##### Material for this exercise
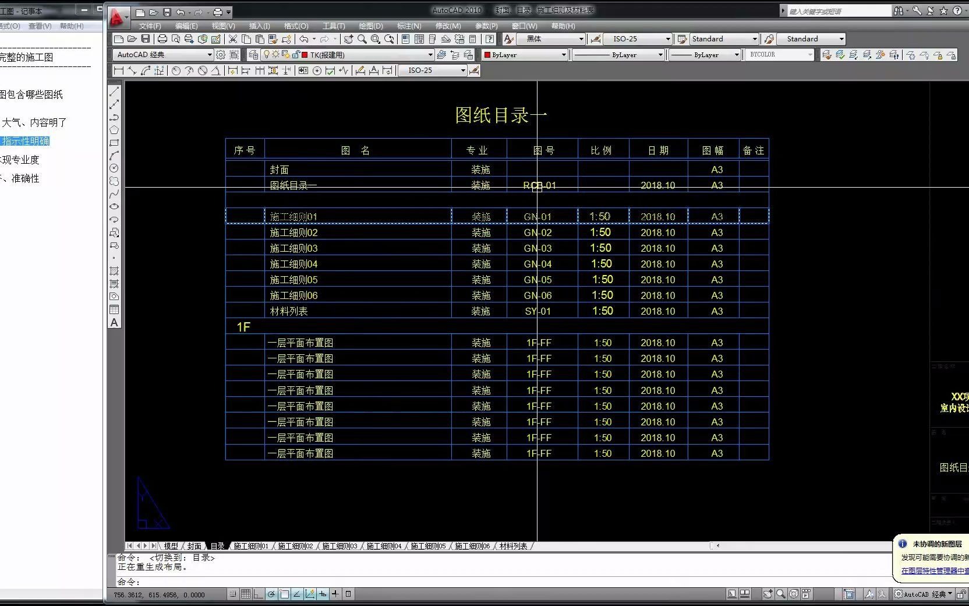Toggle the layer light bulb on/off
This screenshot has width=969, height=606.
point(267,55)
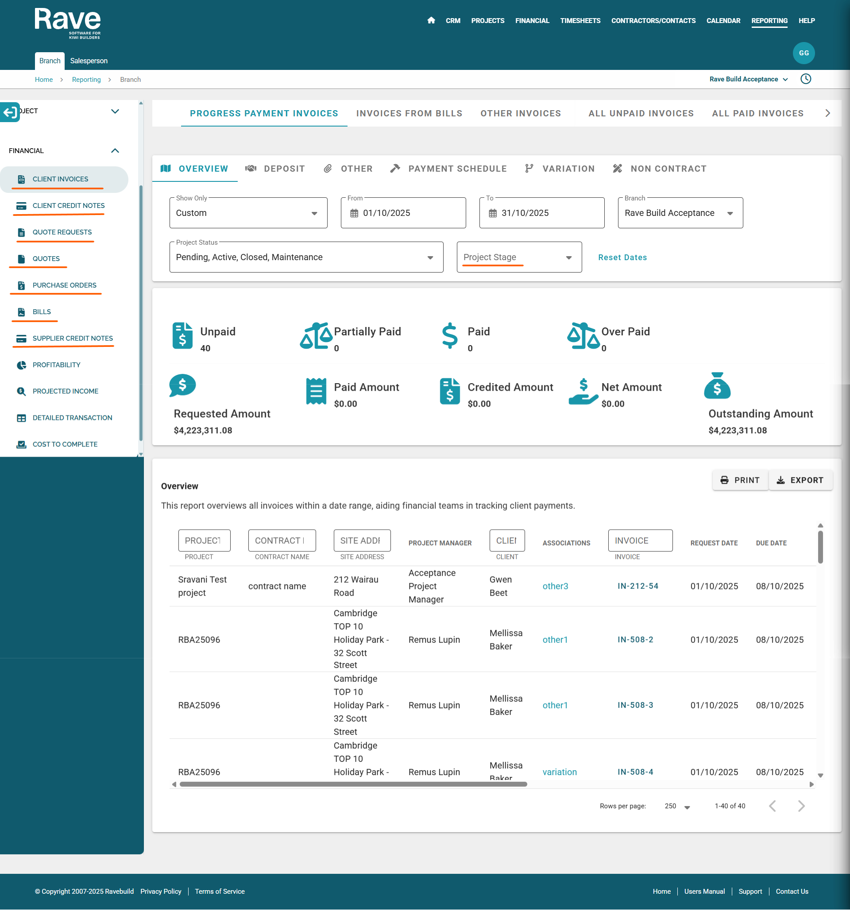Open the Show Only Custom dropdown
Viewport: 850px width, 911px height.
point(248,213)
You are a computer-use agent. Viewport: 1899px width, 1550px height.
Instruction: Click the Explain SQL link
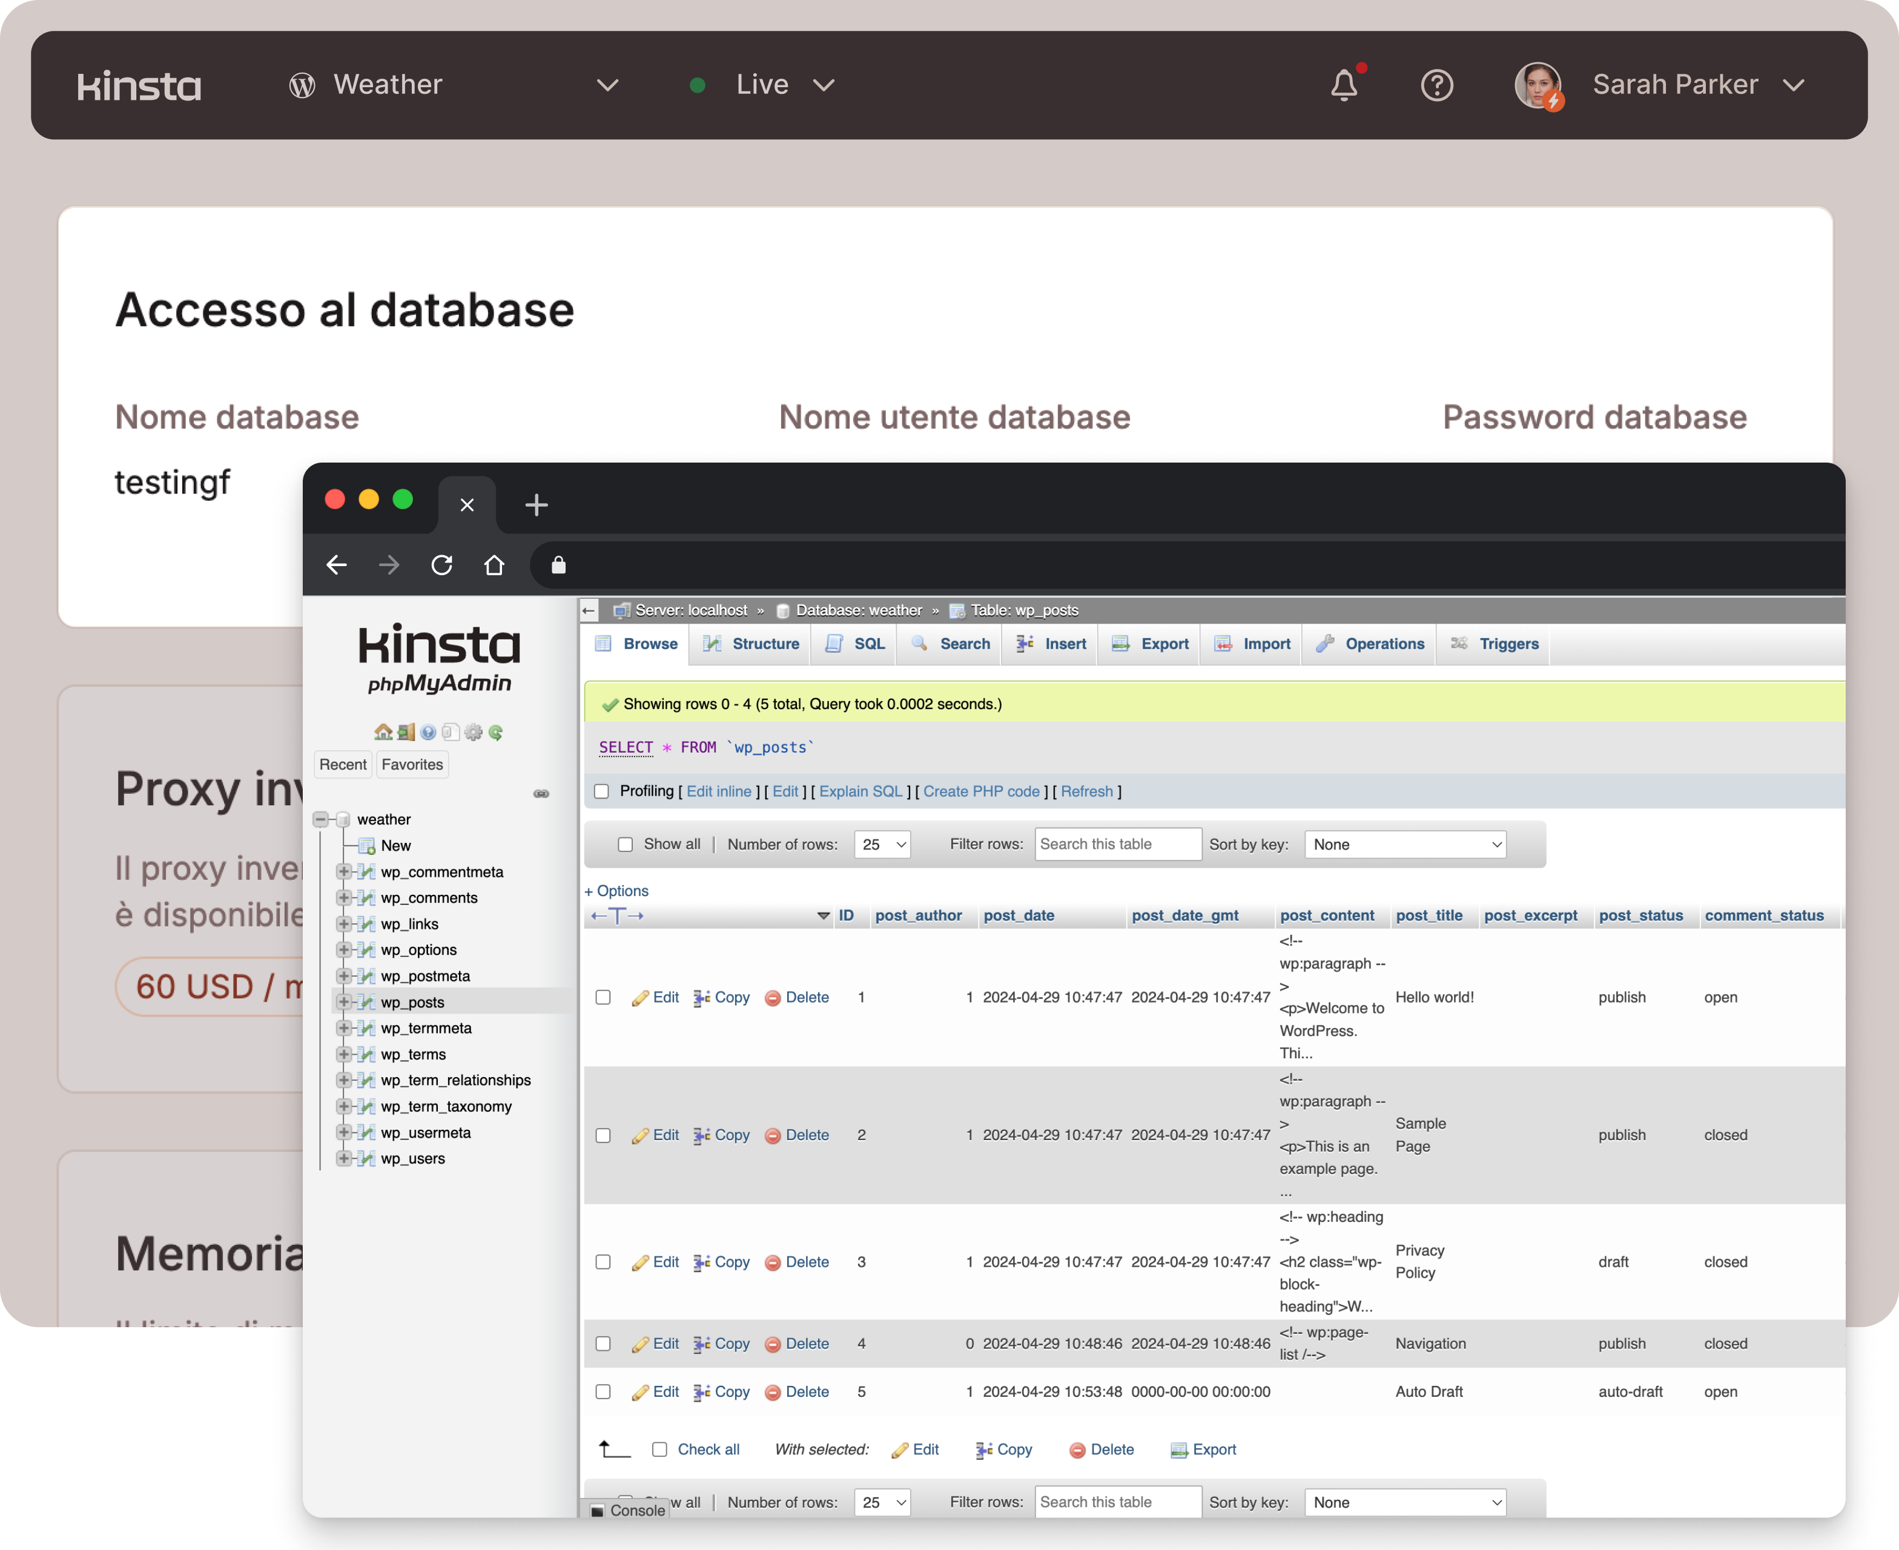[x=861, y=792]
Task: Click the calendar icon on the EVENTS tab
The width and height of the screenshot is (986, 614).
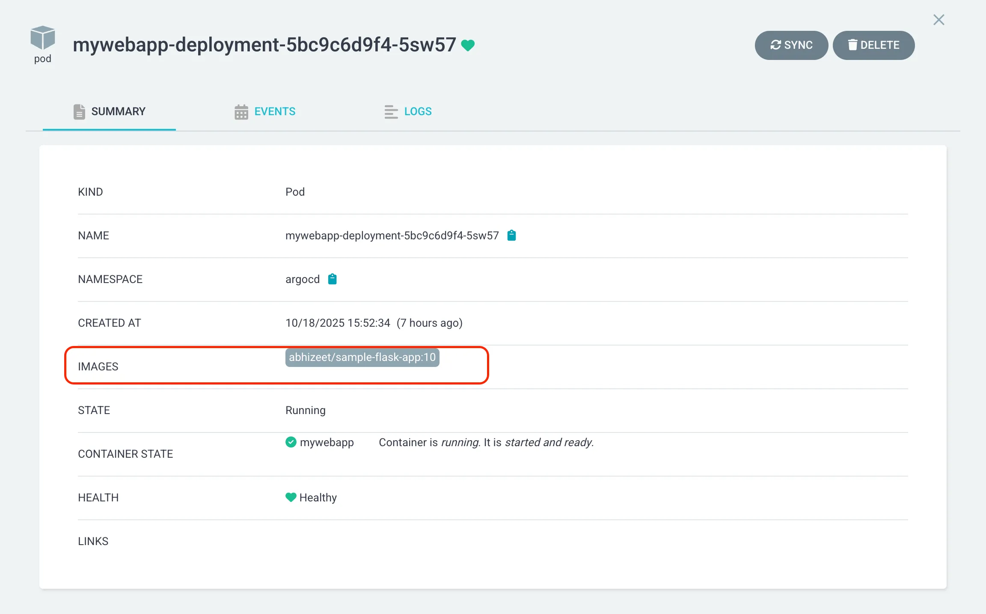Action: [241, 112]
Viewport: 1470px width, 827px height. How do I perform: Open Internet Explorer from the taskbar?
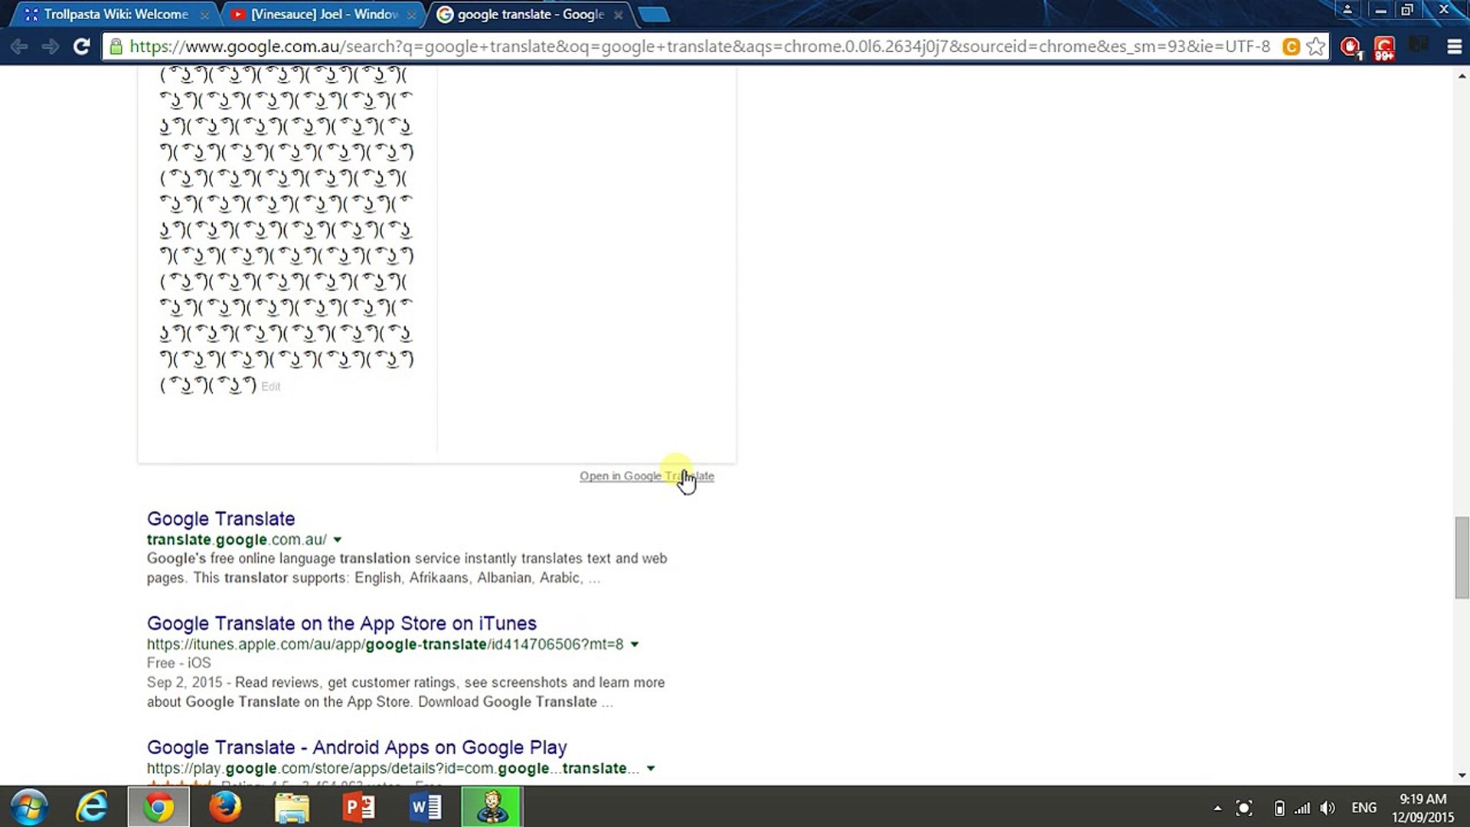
##########
Your instructions:
What you return must match, line for line, the span from the line containing "Instruction: Click the Explain SQL link" through the last line of the listing above, with every picture omitted.

Response:
Instruction: Click the Explain SQL link
[x=861, y=792]
Task: Click the calendar icon on the EVENTS tab
The width and height of the screenshot is (986, 614).
Action: [241, 112]
Viewport: 1470px width, 827px height. How do I perform: Open Internet Explorer from the taskbar?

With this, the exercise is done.